Feeding The Perception
Tony Brogdon , November 18, 2012


For years now the World Media has been feeding a negative perception about Mexico. The Movies, the TV shows, the National TV news networks and printed media have portrayed Mexico as a war zone and as a country living in poverty. Perception is the truth as we know it. Thus feeding a negative perception of Mexico and Baja, Mexico creates in the minds of the world a reality that is far from the truth. Sensationalizing the negative even though it might only represent a very small percent of the overall creates ratings and drives the content. Thus feeding the perception with the overall reality does also over time make an impact. Slowly more and more positive articles are being written and reported and are having a positive effect. My wife Cathie and I are representatives of the 1 million US citizens who live in Mexico whom share a different reality of what it is like living in Mexico. I have been attempting to feed the true perception of life in Mexico from the perspective of one who visited Mexico for 30 years but discovered after living here full time an entirely different reality portrayed by the World Media.

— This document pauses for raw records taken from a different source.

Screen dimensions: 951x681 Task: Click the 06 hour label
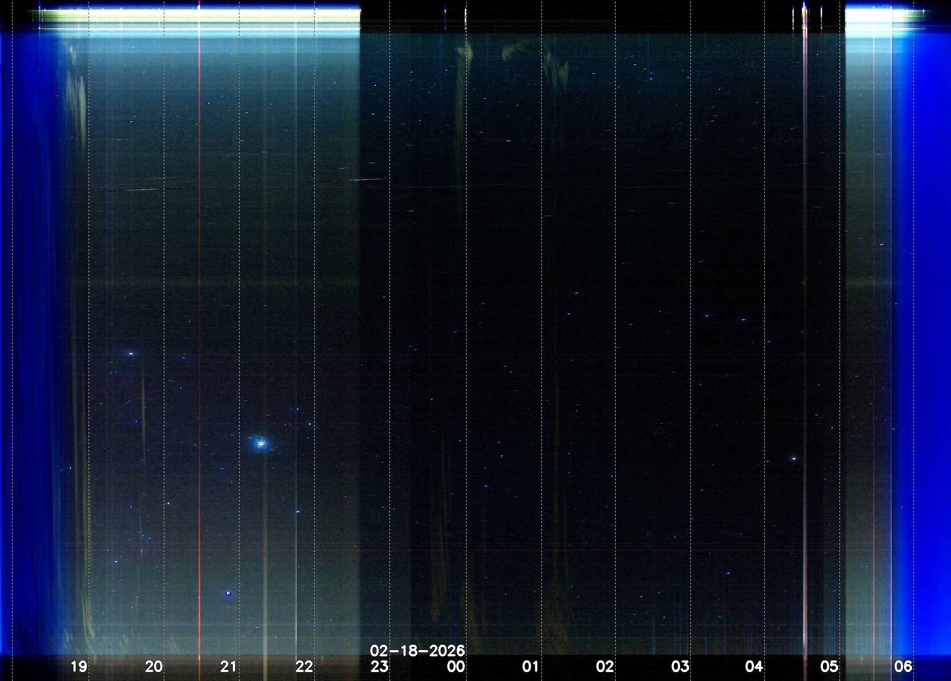click(903, 667)
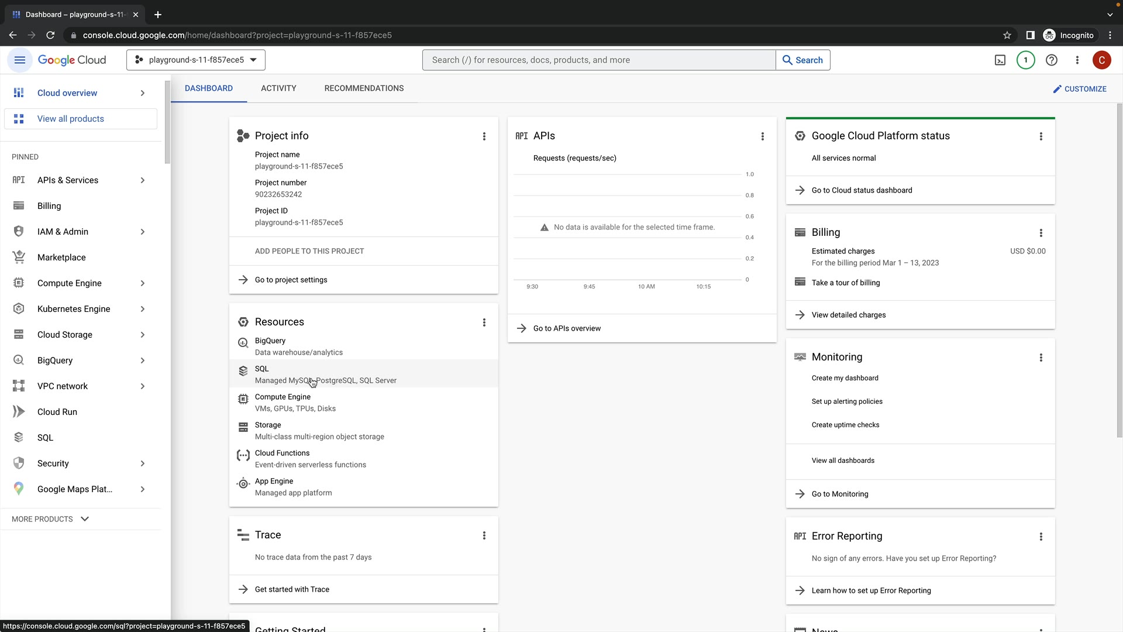Switch to the ACTIVITY tab
The width and height of the screenshot is (1123, 632).
pos(278,88)
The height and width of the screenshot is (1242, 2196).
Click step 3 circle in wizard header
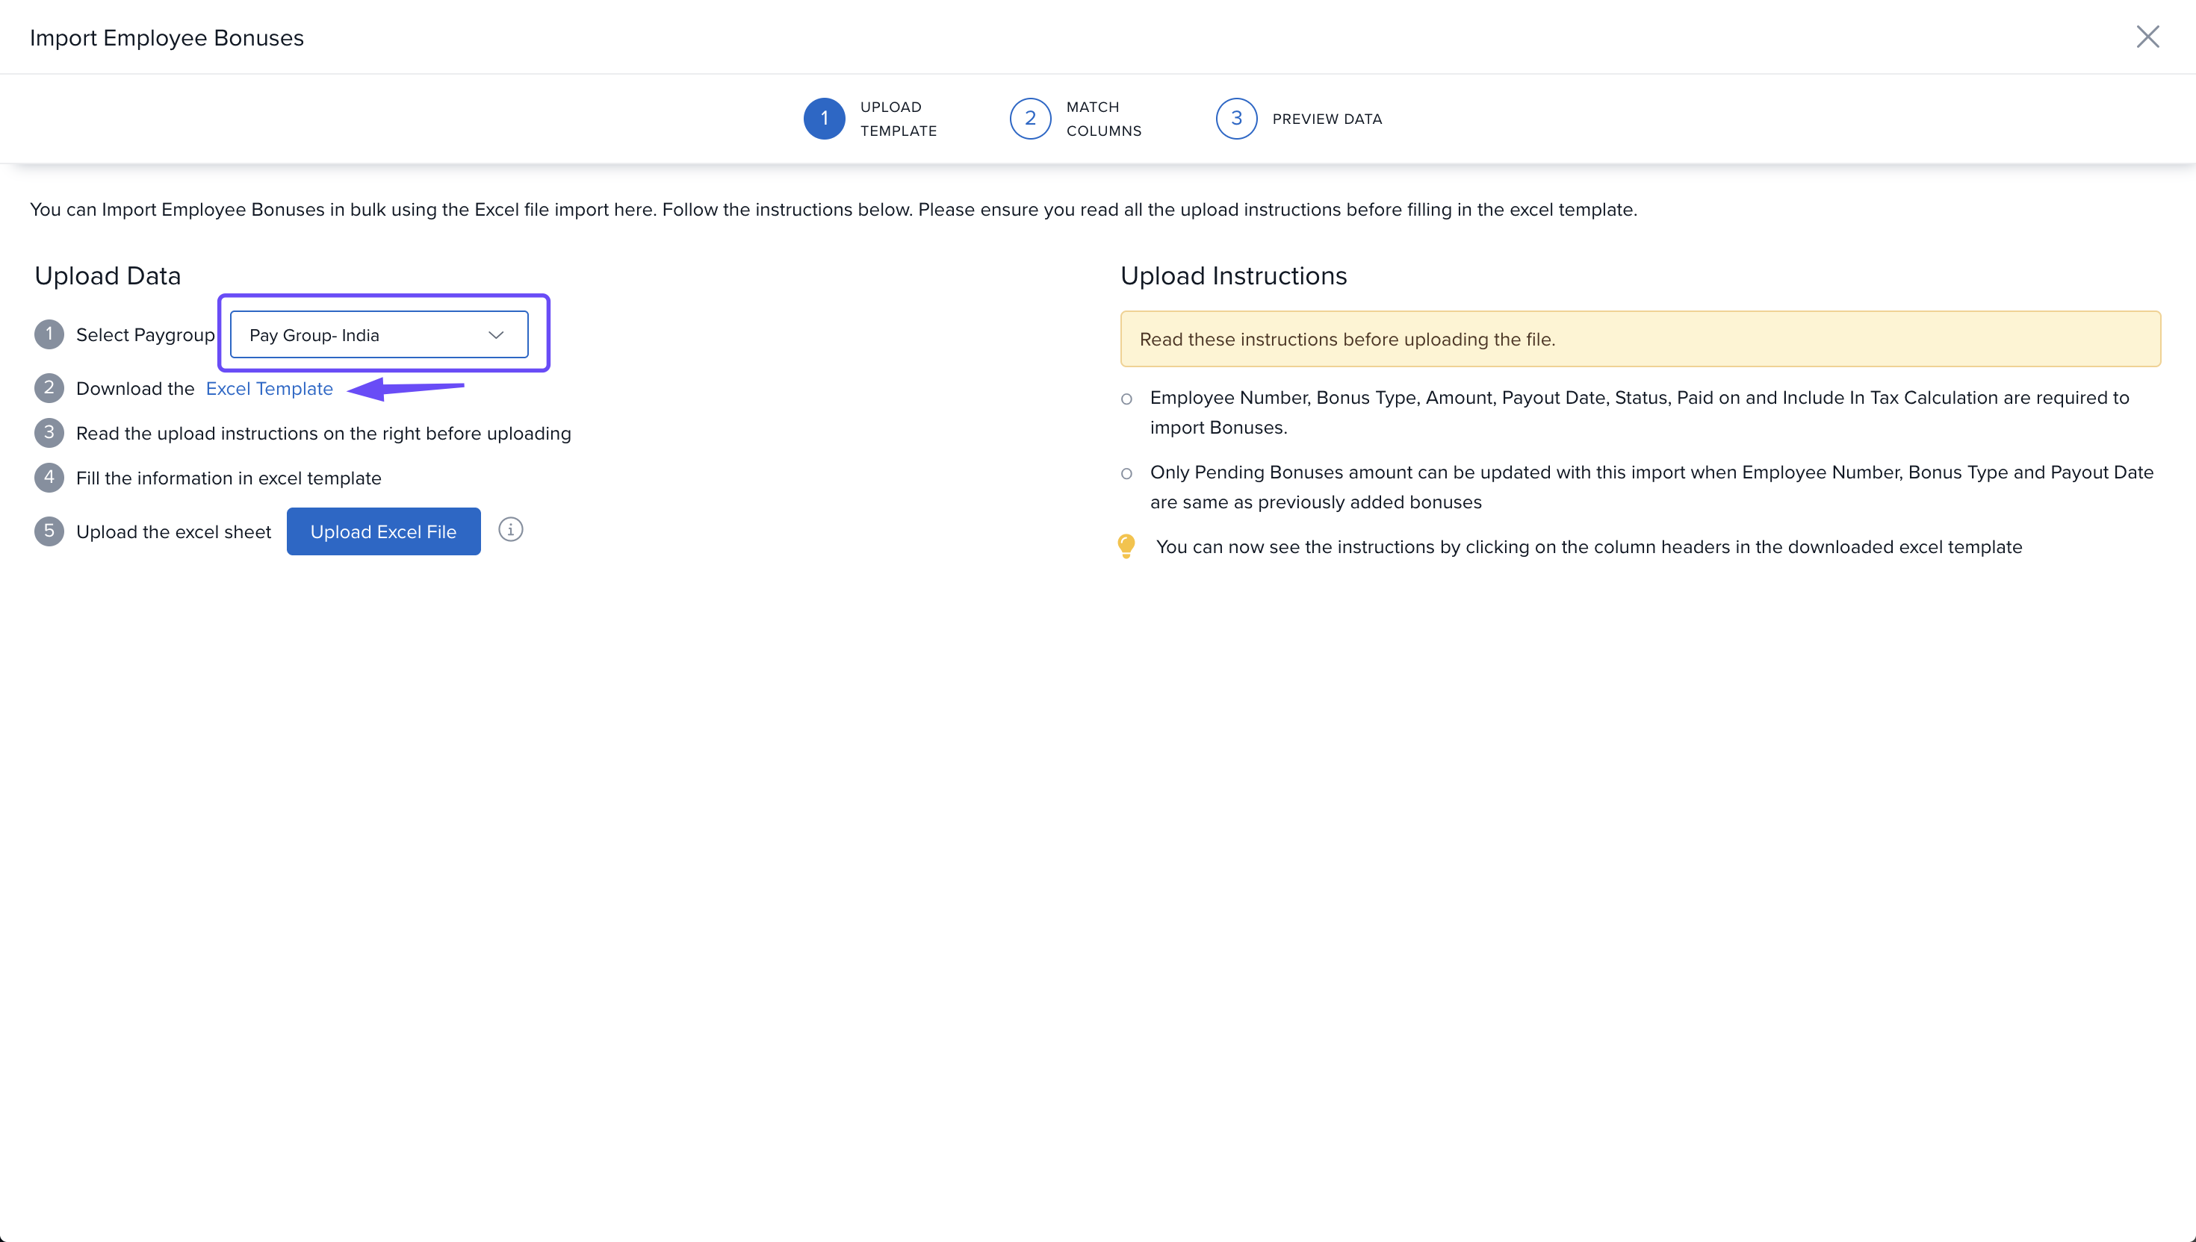click(1236, 119)
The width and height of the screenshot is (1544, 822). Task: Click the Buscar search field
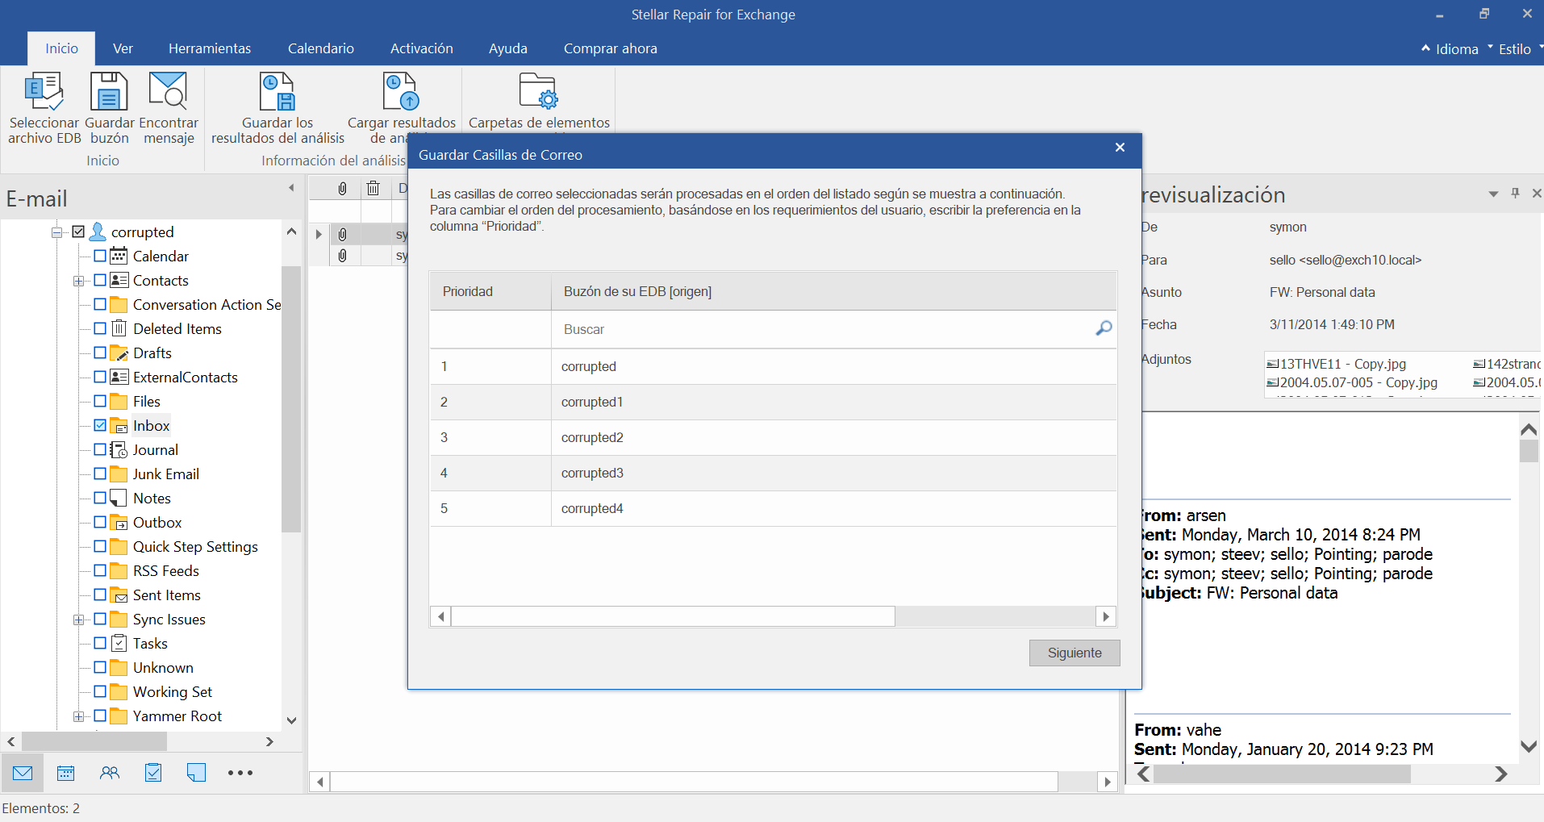726,329
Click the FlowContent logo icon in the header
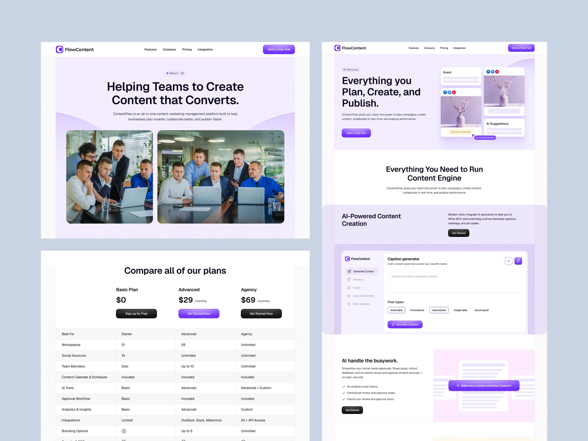The image size is (588, 441). [59, 49]
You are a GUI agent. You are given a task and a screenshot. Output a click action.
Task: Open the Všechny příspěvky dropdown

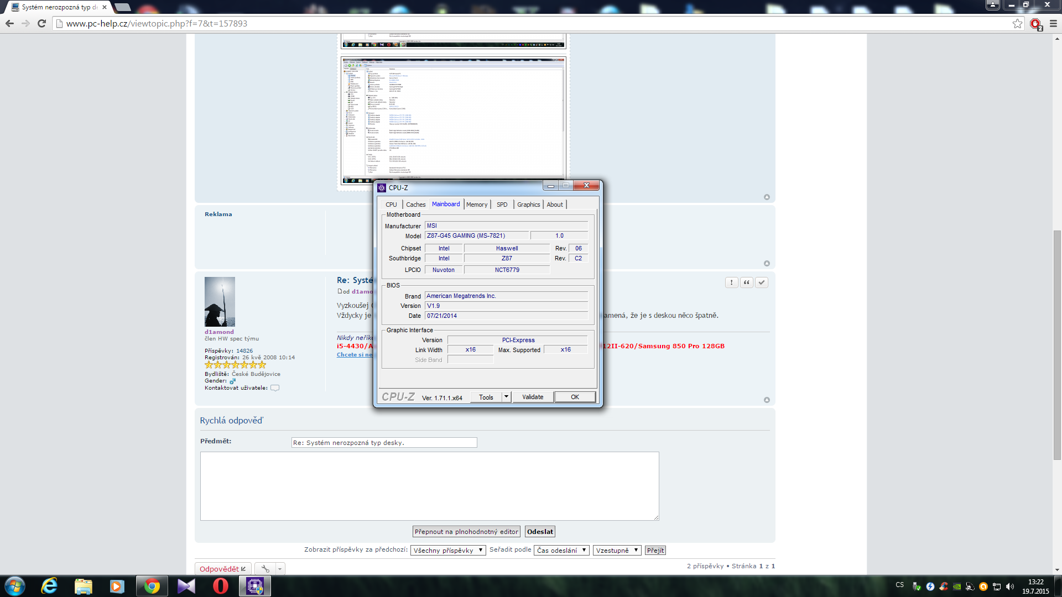[447, 550]
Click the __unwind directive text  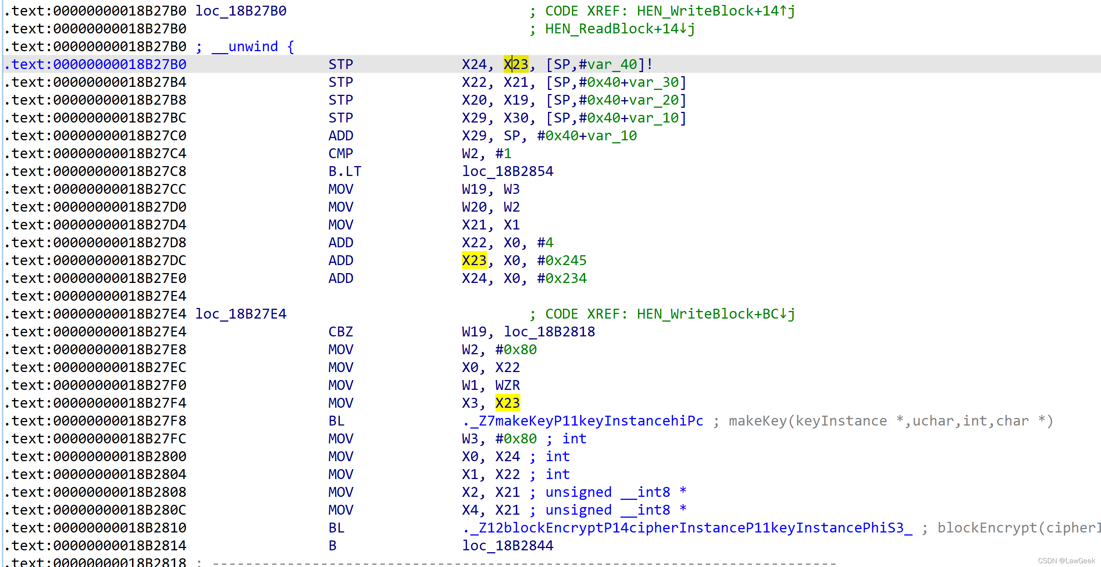click(x=245, y=47)
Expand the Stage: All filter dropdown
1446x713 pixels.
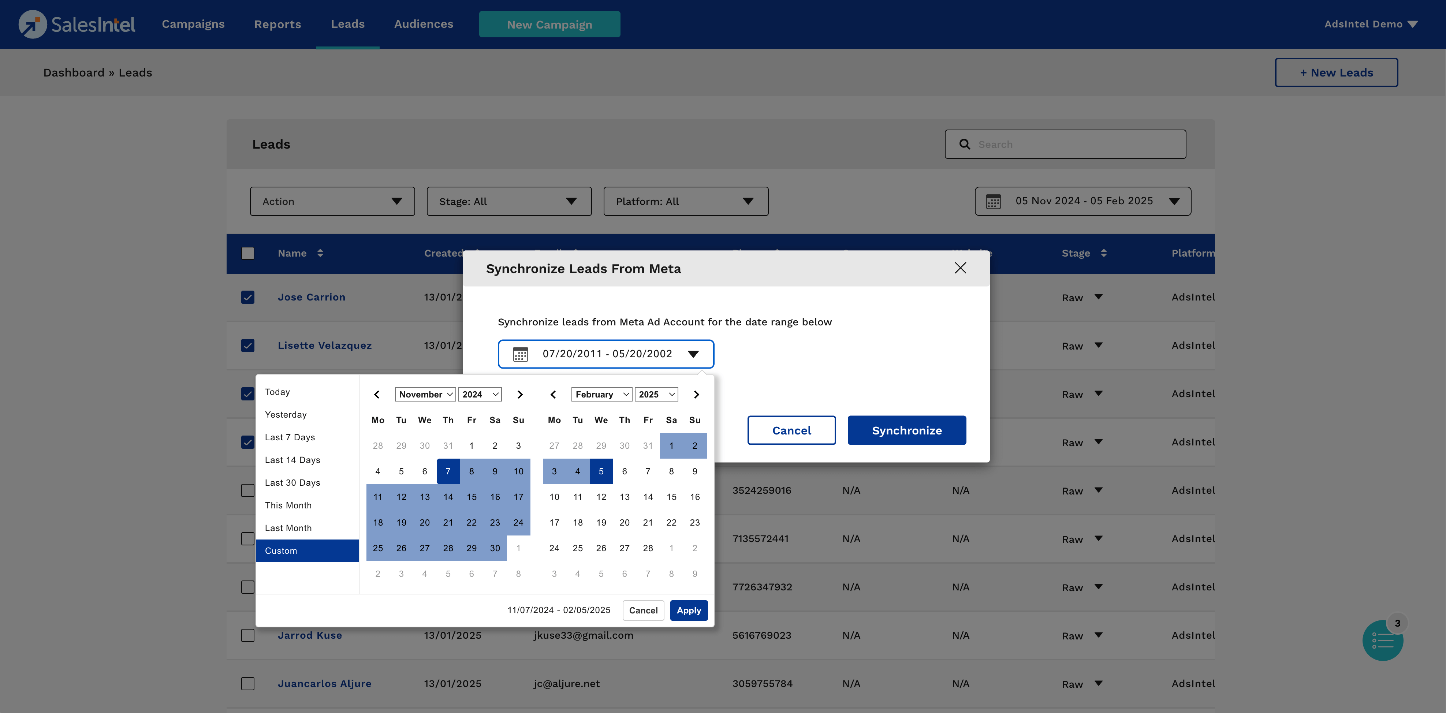(509, 202)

Google has become the benchmark for researching all subjects via the International Web. If you Google " perception of Baja, Mexico " you will find consistently in the top 5 of my previous articles referring to the Perception of Baja, Mexico presented by the World Media. Many local people have dedicated their maximum efforts to change this perception to reflect the true overall reality.


The Rosario Beach Hotel has been very successful promoting and hosting local events that draw thousands of tourists to help many who used to come but were fearful to come. A significant increase in tourism has been achieved. There has also been an increase in the Baja Real Estate.


Tijuana Innavadora 2012 in October has once again pulled business and political leaders from both sides of the border to promote through the media the growth and technological contribution Tijuana and Baja has provided internationally. With astounding growth in the local and national economy, a growing middle class, improvements in infrastructure such a better roads, a new World Trade Center, numerous new modern upscale shopping centers, ultramodern office buildings, the availability of state of the art technology, a ultramodern Children's Museum, a resurgence of construction in Ocean View condos, an expanded and modernized Border entry into Mexico and most important a major reduction in crime.


Baja is a combination of extreme diversity. In many ways it's like the US 50 years ago., when you got your gas pumped by a uniformed attendant who also checks your oil, your air in your tires, when you drive down the scenic highway smelling locals burning their trash, seeing family members riding in the back of pickups, seeing families camping on the beach, when watching a current movie in an ultra modern theatre with double the leg room at one forth the price and where being friendly and respectful to strangers is common not odd.


The further south you travel, you will not only experience a vast change in scenery as well as a slower pace in lifestyle. If you talk to people who live here, especially for the past 10 to 30 years, you will hear the same story of the reality of what it is like to live in Mexico with a desire to make a positive difference not change it. Their account will be extremely in contrast of what the World Media feeds the public the perception of Baja, Mexico. The long term outlook of quality of life in Mexico is very positive. Value is described the combination of quality at a lower price. If you add less stress to the equation you can expect to live life longer with better quality of life at a lower cost in Baja, Mexico.